I thought I’d explain a little of what goes into these functions, basing it off the simplest of them. The outpost loader function.

function loadOutposts(){
  var outposts= new Array();
  var url = "https://api.eveonline.com/eve/ConquerableStationList.xml.aspx";
  var parameters = {method : "get", payload : ""};
  var xmlFeed = UrlFetchApp.fetch(url, parameters).getContentText();
  var xml = XmlService.parse(xmlFeed);
  if(xml) {
    var rows=xml.getRootElement().getChild("result").getChild("rowset").getChildren("row");
    for(var i = 0; i < rows.length; i++) {
      outpost=[rows[i].getAttribute("stationID").getValue(),
                 rows[i].getAttribute("stationName").getValue(),
                 rows[i].getAttribute("stationTypeID").getValue(),
                 rows[i].getAttribute("solarSystemID").getValue(),
                 rows[i].getAttribute("corporationID").getValue(),
                 rows[i].getAttribute("corporationName").getValue()
                 ]
      outposts.push(outpost);
    }
  }
  return outposts;
}

If you want to have a function that returns a bunch of rows and columns, you have to build an array of data, and return that.

An array is a simple idea. It’s way of bundling up information. A single dimensional array is a list. A two-dimensional array is a table (like a spreadsheet). You can have more levels, which become somewhat harder to visualise (3 dimensional: a table where a cell can contain lists of data. and so on)

WRITTEN INSTRUCTION: In the post about the outpost loader function, what is a two-dimensional array compared to? These lines come from a separate source and have no link to the text above.

(Excerpt from a dataset)
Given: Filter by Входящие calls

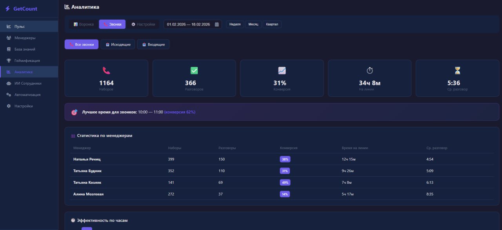Looking at the screenshot, I should 153,45.
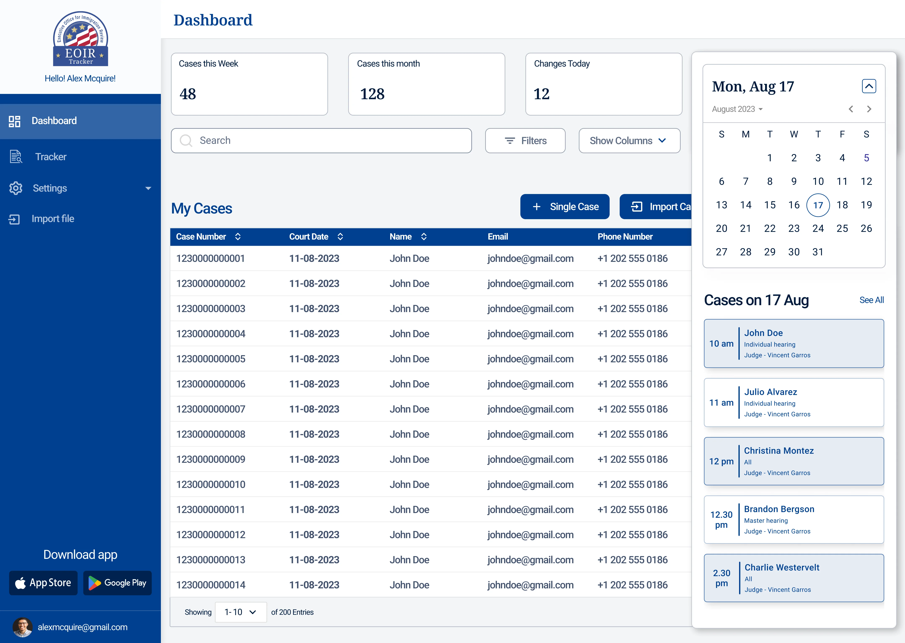This screenshot has height=643, width=905.
Task: Sort by Name column arrows
Action: tap(424, 237)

TASK RESPONSE: A table, like a spreadsheet.